Someone recently referred to this blog as "a confessional website." The reference was a new concept for me and was made in the context of a misunderstanding. So my first reaction was a frown and a wrinkled nose.
After doing what I could to correct the misunderstanding, I looked at the term again, minus the filter of my negative emotional reaction.
The label does not fit because, at least so far, I haven't revealed any secrets here. Nor has my intention been to seek forgiveness.
The label does fit because I do seek here to see myself and be seen with as little disguise as courage will permit. My selfish reasons for doing this are a) a commitment to "coming out" to myself, over and over again, b) indulging my love of language and writing, and c) experimenting with another format for my lifelong fascination with autobiography.

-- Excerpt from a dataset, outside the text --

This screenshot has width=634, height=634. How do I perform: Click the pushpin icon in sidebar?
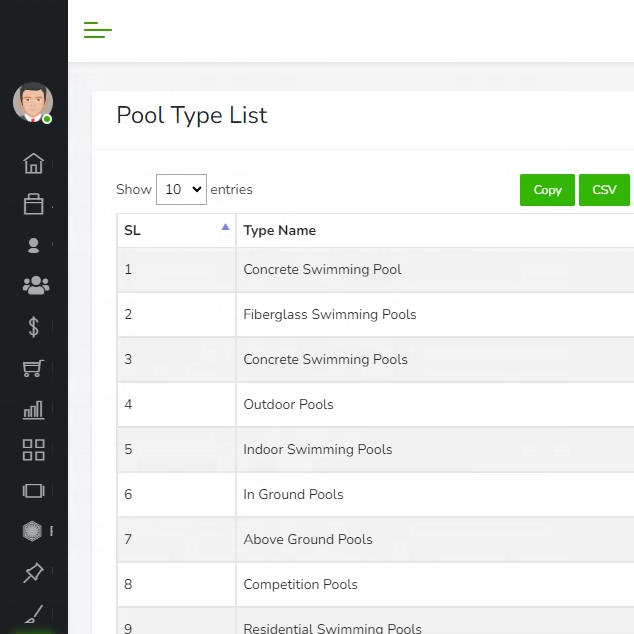coord(34,573)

Other reasons for blogging are a) to meet people and engage in "deeper" dialogue than is usually possible day-to-day, b) to provoke thought, c) to create and hold a space where people can explore personal issues in a fairly "safe" public forum.
There is so much I do not say here, so many days that something weighs heavily on my heart or mind and I want to blog it....but I don't. Because I'm not brave enough to let the world see that particular wound or imperfection or bias. Because I don't feel ready to deal with reader reaction. Because the issue is in process and we have limited capacity to be still while another is in process, to keep our hands and words off the precious unfolding. Process is a vulnerable time; premature exposure to critique and opinion and "fix" and sympathy can be disastrous.

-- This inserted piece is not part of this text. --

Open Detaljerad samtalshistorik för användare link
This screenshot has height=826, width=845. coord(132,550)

In the last few weeks, I have begun allowing myself to say aloud--to myself and others--that I am lonely. Each time I speak the word in conversation, there is a feeling of confession. Loneliness when it has visited me, has always been a secret, an embarrassment (and we will count the mention here as my first disclosure of a secret in my blog).
I read somewhere that loneliness is a time for coming into closer relationship to the self, for refinement of self-identity and clarification of personal definition and boundaries. This is certainly true for me in the current episode of loneliness.

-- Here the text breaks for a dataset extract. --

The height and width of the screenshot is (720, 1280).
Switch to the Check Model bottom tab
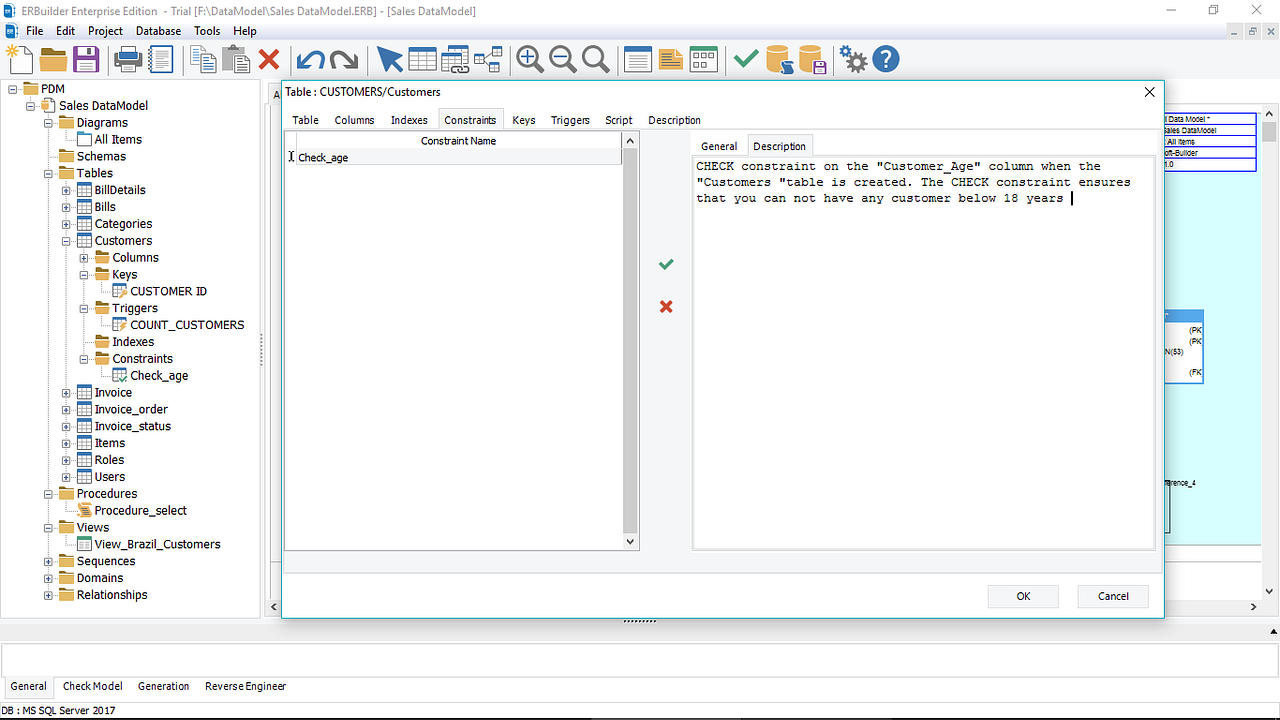click(x=92, y=686)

There is always the fear that my revelation of this secret will provoke feelings of pity in the listener--a possibility I find revolting. What I seek in sharing it is to see and be seen more wholly, to shatter one more layer of social pretense and "come clean." There is longing and pain and hard places inside the experience but it is not fatal; I am not sick or at risk; I don't need saving. I desire witness.
I've also read
As long as we are on a path, we will have a sense of direction. And all paths lead away from loneliness, for loneliness is stagnation, passivity, and inaction. So, you see, loneliness is nothing more than a call for action. When we heed that call, we move forward.Although inexact, there is some truth here as well. In the process of self-definition and general reevaluation that loneliness often triggers, ideas for new directions and recommitment arise. Among the themes and issues on my work bench this time are family, life work, the importance of place, racial identity and aging, and insights are emerging with gentle boldness.
A blessing of loneliness and solitude is time away from the increasing clamor of the modern world. In the social realm, it seems sometimes that nearly everyone is in desperate need of something from me and I find myself swept up in a frantic rush of either fulfilling or resisting others' needs--or advocating my own.
In loneliness I rediscover my own feet and legs and know again where I stand and in which direction my life is moving. I hear again the essential song of my soul. My heart resumes its true rhythm; my breath returns to uncompromised fullness--inhaling and exhaling. I am delivered to the great plain of Being to press on, restored and watching the horizon for the arrival of my beloved tribe.